How to identify the leaves of plants
Broadleaves can be separated into simple and compound leaves.
Simple leaves are undivided next to the central leaf vein, such as in maple, elm and oak trees.
Whereas compound leaves are divided into several leaflets, such as ash and hickory.
Compound leaves can be further divided into two categories, pinnate and palmate.
Pinnate leaves, such as elder and rowan (shown below), have leaflets attached in pairs along a central offshoot.
Whilst palmate leaves are palm shaped (as the name suggests) with leaves growing from a central point, for example on the horse chestnut tree.
With deciduous trees, leaves change dramatically depending on the season. Species such as field maple and guilder rose often transform from green to an intense orange or red.
The shape of the leaf can also help to identify the tree, such as the rounded leaves of aspen, or the long trailing leaves of willow trees.
Needles and scales are also types of leaves, and they can be used to identify conifers.
Cedars and larches have needles in clusters of 20-45.
Pine trees such as Scots pine have long needles in clusters of 2,3 or 5.
Yew has characteristically flattened needles on green shoots.
Fir and spruce trees also have needles, whilst cypress trees have scale-like leaves instead of needles, as shown below.
Flowers, fruit and buds on trees
Most trees only flower for a brief period of the year, but in the spring or summer months flowers are a great way to identify trees.
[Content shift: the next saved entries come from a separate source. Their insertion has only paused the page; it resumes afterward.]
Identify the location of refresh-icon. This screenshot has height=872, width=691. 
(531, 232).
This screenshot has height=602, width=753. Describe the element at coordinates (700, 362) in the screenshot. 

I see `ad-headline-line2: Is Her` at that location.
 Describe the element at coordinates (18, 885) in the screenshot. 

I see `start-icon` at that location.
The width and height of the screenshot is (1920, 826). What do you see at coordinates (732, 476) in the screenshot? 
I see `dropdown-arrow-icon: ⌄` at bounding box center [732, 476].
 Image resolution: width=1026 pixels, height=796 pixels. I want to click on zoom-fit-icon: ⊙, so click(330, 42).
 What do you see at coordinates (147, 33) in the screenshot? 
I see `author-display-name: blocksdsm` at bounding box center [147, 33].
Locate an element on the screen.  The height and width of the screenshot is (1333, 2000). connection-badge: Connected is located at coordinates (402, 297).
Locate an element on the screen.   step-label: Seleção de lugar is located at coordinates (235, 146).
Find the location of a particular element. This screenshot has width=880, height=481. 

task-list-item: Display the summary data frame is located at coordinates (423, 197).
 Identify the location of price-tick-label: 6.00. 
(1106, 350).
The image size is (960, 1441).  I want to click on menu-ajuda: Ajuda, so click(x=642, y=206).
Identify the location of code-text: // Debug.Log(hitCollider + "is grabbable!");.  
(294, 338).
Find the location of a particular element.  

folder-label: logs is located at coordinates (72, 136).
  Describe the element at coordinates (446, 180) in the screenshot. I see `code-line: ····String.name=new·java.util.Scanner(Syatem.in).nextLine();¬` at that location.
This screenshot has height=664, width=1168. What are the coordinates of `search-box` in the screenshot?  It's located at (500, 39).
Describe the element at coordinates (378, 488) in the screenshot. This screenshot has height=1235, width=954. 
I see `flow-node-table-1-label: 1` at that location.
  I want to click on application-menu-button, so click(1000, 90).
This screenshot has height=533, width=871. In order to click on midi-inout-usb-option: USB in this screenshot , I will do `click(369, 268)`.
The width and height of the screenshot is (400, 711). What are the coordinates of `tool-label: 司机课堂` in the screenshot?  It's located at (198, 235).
Many broadleaf trees have white flowers. You can identify them depending on the month that you see the flowers. For example a single white flower in February could be seen on a cherry plum, whilst a single white flower in April could be a blackthorn or snowy mepsil.
Hawthorn and rowan trees have many flowers from one bud in a flat cluster.
Other trees also have distinctive flowers- such as ash which has deep purple flowers, and hazel which has male flowers that hang down in long catkins and female flowers that are tiny and vivid pink.
The fruit of broadleaf trees varies a lot depending on the species.
For example elder and cherry laurel have black berries and rowan has red berries, whilst sycamore and ash have thin papery samaras as their fruit.
Sloes, plums and cherries all have fleshy fruit with a single seed inside.
The fruit of willows and birches takes the form of catkins, which dangle from the tree and form a feathery mass of seeds in summer.
Oak trees also have characteristic acorns that are produced in autumn.
In winter, one of the most reliable ways to identify deciduous trees is by looking at their buds. The buds can be opposite each other on the stem (horse chestnut, spindle, elder, ash), or alternate on the stem (willow- shown below, poplar, alder, birch).
They can also coil alternately around the stem (oaks, aspen and blackthorn).
Pear, apple and rowan have hairy buds at the end of their stems.
At the end of cherry and oak stems there are also clusters of buds.
You could also have a read on our guide to foraging to see what trees provide free food when out and about in the British countryside.
There are lots of apps you can download that will help you identify UK trees. The woodland trust app lets you select the characteristics of the tree and then gives suggestions for its name, helping you to learn what to look for next time.
You can download this here for free for your android and iphone.
Being able to recognise tree species as you walk through the forest is a great way to teach your kids about biology and the natural ecosystems that surround us.
For some more ways to teach your kids in the forest, check out Wild Schooling. There is something especially lovely about recognising tree species as you walk through the incredible woodland in the UK.